▶ [REQUEST]:
Present the lines as a numbered list, beginning at the row that contains "You are a computer-use" and stopping after the final row, with blank lines and pictures left out.

▶ [MATERIAL FOR THIS EXERCISE]:

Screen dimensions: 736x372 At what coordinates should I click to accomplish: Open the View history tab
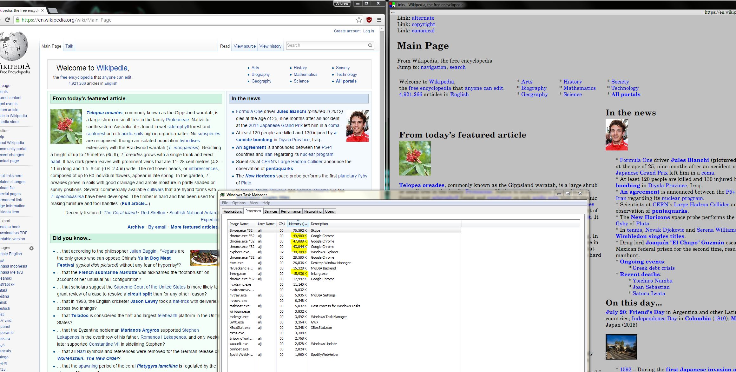270,46
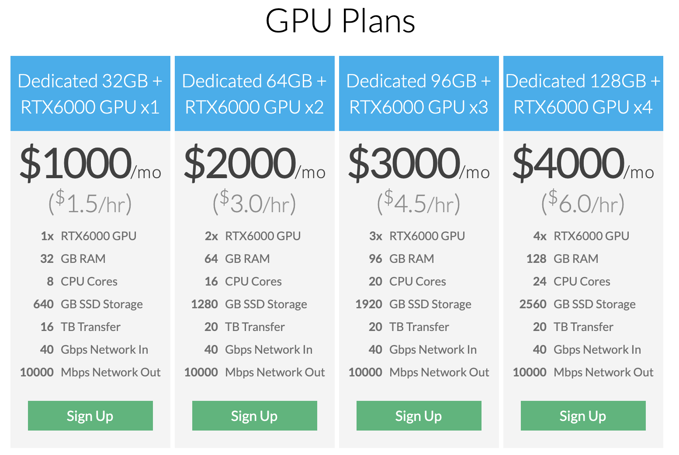679x455 pixels.
Task: Sign up for the $2000/mo plan
Action: pyautogui.click(x=254, y=416)
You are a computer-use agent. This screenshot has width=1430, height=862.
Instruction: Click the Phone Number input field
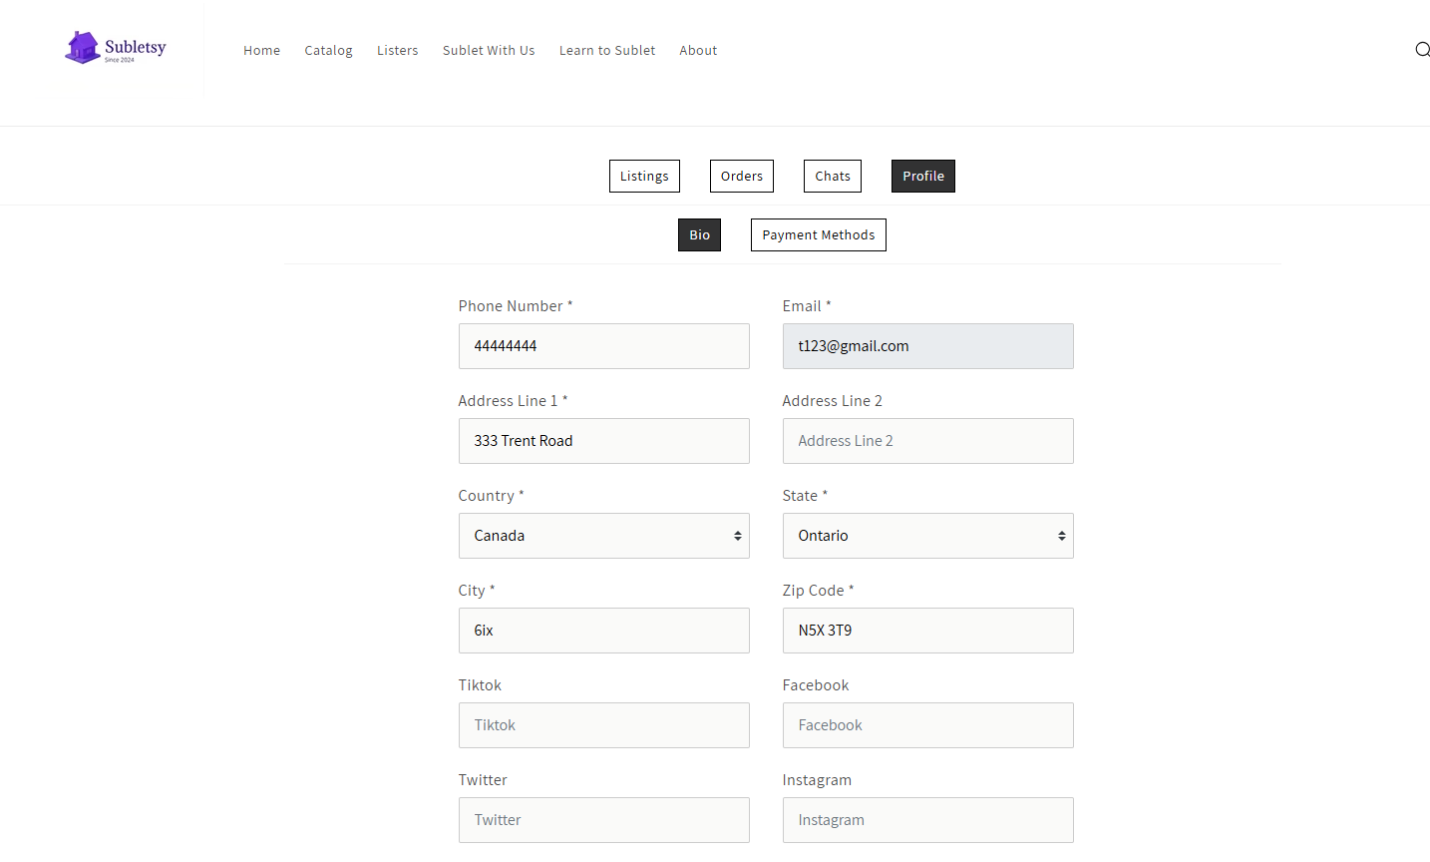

▶ [TASK RESPONSE]:
1. You are a computer-use agent. This screenshot has width=1430, height=862.
2. Instruction: Click the Phone Number input field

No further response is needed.